[Brief]:
Copy the material's lines exactly, starting with the line that contains "Where should I click to: Click the 批注" and continuing through the end of the material.

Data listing
--------

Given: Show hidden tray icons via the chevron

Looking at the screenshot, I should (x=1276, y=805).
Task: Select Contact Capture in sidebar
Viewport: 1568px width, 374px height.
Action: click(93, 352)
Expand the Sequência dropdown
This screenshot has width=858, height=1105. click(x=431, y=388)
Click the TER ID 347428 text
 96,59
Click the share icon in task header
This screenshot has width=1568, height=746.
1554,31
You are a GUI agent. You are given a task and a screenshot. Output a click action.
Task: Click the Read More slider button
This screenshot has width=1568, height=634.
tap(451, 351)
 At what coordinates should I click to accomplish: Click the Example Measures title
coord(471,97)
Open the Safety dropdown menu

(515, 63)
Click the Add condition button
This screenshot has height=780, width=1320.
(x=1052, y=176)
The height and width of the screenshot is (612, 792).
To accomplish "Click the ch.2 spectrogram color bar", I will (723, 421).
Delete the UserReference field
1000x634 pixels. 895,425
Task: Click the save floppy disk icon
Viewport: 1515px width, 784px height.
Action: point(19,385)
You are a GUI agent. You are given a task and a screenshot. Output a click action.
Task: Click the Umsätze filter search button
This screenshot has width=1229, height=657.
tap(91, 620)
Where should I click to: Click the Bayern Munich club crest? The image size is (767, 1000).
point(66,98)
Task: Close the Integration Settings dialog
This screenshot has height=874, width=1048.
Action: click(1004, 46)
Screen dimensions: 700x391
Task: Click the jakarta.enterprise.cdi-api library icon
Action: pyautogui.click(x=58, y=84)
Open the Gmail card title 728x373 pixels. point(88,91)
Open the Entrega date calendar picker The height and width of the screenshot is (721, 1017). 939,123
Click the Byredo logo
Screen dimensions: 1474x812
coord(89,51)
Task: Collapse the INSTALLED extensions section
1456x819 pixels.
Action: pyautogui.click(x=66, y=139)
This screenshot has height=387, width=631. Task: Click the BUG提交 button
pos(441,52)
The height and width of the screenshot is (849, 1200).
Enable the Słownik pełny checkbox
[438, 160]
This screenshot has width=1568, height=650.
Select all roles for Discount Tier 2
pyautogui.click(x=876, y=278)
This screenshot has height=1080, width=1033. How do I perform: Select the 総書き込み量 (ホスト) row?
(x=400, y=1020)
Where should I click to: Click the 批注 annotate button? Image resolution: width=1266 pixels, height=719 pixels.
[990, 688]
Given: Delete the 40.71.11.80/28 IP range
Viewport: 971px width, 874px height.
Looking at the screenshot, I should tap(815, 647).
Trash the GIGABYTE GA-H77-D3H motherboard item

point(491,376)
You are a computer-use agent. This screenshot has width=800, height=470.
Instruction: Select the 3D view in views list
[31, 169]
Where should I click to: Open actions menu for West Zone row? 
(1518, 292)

--------

[Solution to the exercise]:
Where should I click to: Click the 批注 annotate button? Image resolution: width=1266 pixels, height=719 pixels.
[990, 688]
Given: Delete the 40.71.11.80/28 IP range
Viewport: 971px width, 874px height.
Looking at the screenshot, I should tap(815, 647).
Trash the GIGABYTE GA-H77-D3H motherboard item

point(491,376)
You are a computer-use agent. This screenshot has width=800, height=470.
Instruction: Select the 3D view in views list
[31, 169]
Where should I click to: Open actions menu for West Zone row? 
(1518, 292)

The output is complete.